Reading for Listeners (r4l)

I have issues reading pdfs and listening to them helps me out massively! So I'm working on a user-friendly application that can be given a pdf (or txt file) and spit out an MP3 file. In the future, this'll be a fun server that'll do the hard work, but for now, it'll just be a python/bash project. This is a small personal project, so there won't be regular updates per se, but when I have time I'll push what I've got.

Features

Holistic OCR Improvement

The biggest problem with PDFs is they either don't have text within the document (are essentially images) or the existing text (usually the result of OCR) is of poor quality. OCR is often pretty bad on pdfs that I am given, so I use BERT (a masked language model) to improve spell-check results. In future this'll be replaced by Microsoft's TrOCR.

TTS with Inflection

If OCR was the only problem, I'd just use make ocrmypdf output to espeak and we'd be done. Unfortunately, espeak sounds terrible. There's no inflection and it's really hard to pay attention to it for long periods of time. That's where Coqui.ai's TTS comes to the rescue, making hours-long readings bearable.

Always FOSS

The other solutions to this problem are closed source and cost a lot of money. This is free.

Simple UI

Eventually this project will have a neat web UI which'll require very little input from the end user.
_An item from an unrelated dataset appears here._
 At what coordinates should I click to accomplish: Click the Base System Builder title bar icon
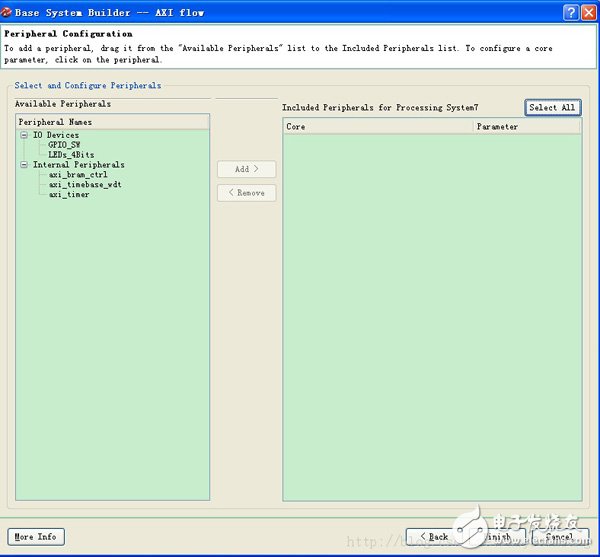[x=8, y=12]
This is accessibility software after all -- it would be weird if it was hard to use.

Install

If you're just going to run it (on debian/ubuntu):

sudo apt install -y python3 python3-venv espeak ffmpeg tesseract-ocr-all python3-dev libenchant-dev libpoppler-cpp-dev pkg-config libavcodec libavtools ghostscript poppler-utils

Make a virtual environment, get pytorch, then run

pip install reading4listeners

And you're all set!

Install from file

On debian, run

sudo apt install -y python3 python3-venv espeak ffmpeg tesseract-ocr-all python3-dev libenchant-dev libpoppler-cpp-dev pkg-config libavcodec libavtools ghostscript poppler-utils

git clone https://github.com/CypherousSkies/pdf-to-speech

cd pdf-to-speech

python3 -m venv venv

souce venv/bin/activate

pip install -U pip setuptools wheel cython

get pytorch

python setup.py develop

Takes ~2-3GB of disk space for install

Usage

r4l [--in_path in/] [--out_path out/] [--lang en] runs the suite of scanning and correction on all compatible files in the directory in/ and outputs mp3 files to out/ using the language en.
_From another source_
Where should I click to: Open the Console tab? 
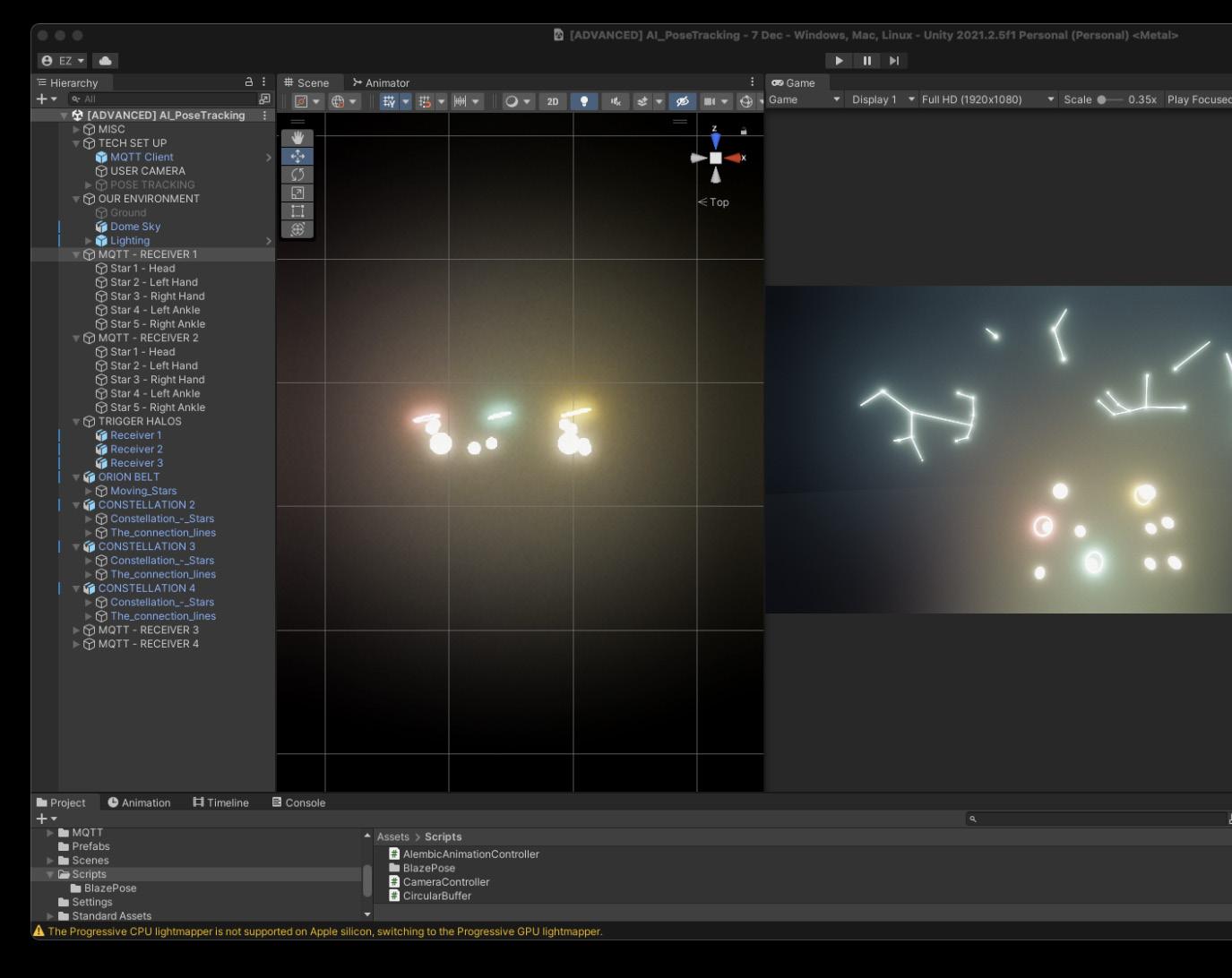[x=298, y=802]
Run r4l --list_langs to list supported languages

Benchmarks

On my current setup (4 intel i7 8th gen cores, no gpu, debian 10, 5gb ram+7gb swap) takes 0.124*(word count)-3.8 seconds (r^2=0.942,n=6), which is actually pretty good, clocking in at around 10 words per second with some overhead. Unfortunately, almost all of the pdfs I'm experimenting with are in the 10s of thousands of words, which clocks in at around half an hour, which is less good for getting through my backlog. Ah well.

Under the Hood

At a high level, here's how this works:

input.pdf -> ocrmypdf (ghostscript -> unpaper -> tesseract-ocr) -> preprocessing (regex) -> ocr correction (BERT) -> postprocessing (regex) -> text to speech (Coqui.ai TTS) -> wav to mp3 (pydub) -> out.mp3

Future work

I'll almost certainly need to fine-tune TrOCR/BERT and TTS to better deal with the texts I'm interested in when I get access to a ML rig, but until then, I'll keep using the off-the-shelf models. Hopefully this can all be controlled by a nice, simple web ui and left running on a server for public use. Also I'd like to package this into an executable which requires minimal technical knowledge to use and maintain, but that's a far-off goal.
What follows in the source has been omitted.